In this project, I analyzed residential real estate data of USA to explore the historical house prices by state and by region. I also digged a bit deeper to look at which variable in the Census data impacted the house price in America between 2008 and 2012.
The data I used are:
The data structure of house data set:
## 'data.frame': 1780680 obs. of 6 variables:
## $ RegionName: Factor w/ 6290 levels "Aberdeen","Abingdon",..: 3618 2980 891 4114 4119 2811 4650 1180 4657 2508 ...
## $ state : Factor w/ 43 levels "AL","AR","AZ",..: 30 4 13 34 3 29 4 38 4 9 ...
## $ Metro : Factor w/ 558 levels "","Aberdeen",..: 349 285 90 389 390 270 438 116 440 240 ...
## $ CountyName: Factor w/ 927 levels "Adair","Adams",..: 691 481 190 649 507 165 752 216 761 255 ...
## $ monthyear : Date, format: "1996-04-01" "1996-04-01" ...
## $ price : num 121.4 112.9 90.7 42.3 62.5 ...
This date set contains the following features: RegionName, state, Metro, CountyName, monthyear, and price.

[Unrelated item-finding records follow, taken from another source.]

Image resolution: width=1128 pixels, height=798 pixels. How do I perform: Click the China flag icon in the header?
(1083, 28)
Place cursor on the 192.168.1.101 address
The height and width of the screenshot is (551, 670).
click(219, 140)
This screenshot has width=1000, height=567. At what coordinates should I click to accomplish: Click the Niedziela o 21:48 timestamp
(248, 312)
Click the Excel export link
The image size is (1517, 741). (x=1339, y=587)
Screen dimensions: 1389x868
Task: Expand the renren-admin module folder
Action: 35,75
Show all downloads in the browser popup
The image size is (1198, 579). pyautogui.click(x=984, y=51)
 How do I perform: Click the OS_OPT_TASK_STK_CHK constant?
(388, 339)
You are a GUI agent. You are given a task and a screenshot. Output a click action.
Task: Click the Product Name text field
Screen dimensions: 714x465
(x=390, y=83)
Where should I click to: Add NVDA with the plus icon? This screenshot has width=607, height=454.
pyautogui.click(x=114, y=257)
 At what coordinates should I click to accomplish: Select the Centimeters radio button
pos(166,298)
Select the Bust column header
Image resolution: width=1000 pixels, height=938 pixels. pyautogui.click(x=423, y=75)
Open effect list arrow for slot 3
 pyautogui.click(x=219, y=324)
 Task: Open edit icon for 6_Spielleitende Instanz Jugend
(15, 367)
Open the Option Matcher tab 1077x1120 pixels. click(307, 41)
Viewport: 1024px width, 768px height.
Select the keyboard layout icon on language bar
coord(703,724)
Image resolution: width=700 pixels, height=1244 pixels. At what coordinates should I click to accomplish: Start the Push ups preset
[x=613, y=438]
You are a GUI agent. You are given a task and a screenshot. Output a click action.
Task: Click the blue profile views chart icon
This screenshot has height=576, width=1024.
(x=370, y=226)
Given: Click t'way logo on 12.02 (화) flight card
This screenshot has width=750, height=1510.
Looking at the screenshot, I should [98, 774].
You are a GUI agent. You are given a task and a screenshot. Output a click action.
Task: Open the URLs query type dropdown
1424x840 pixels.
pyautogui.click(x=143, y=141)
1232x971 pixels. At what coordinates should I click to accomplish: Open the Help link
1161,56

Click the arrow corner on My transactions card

The features of interest in this project are state, Metro, monthyear, and price.
Besides house data, I attempted to use Census data to understand how economy and demographics affect house price. I think these data will help support my investigation and data exploratory of house price data.
I obtained the Census data of US American Community Survey 5 year estimates (2008-2012) from an API.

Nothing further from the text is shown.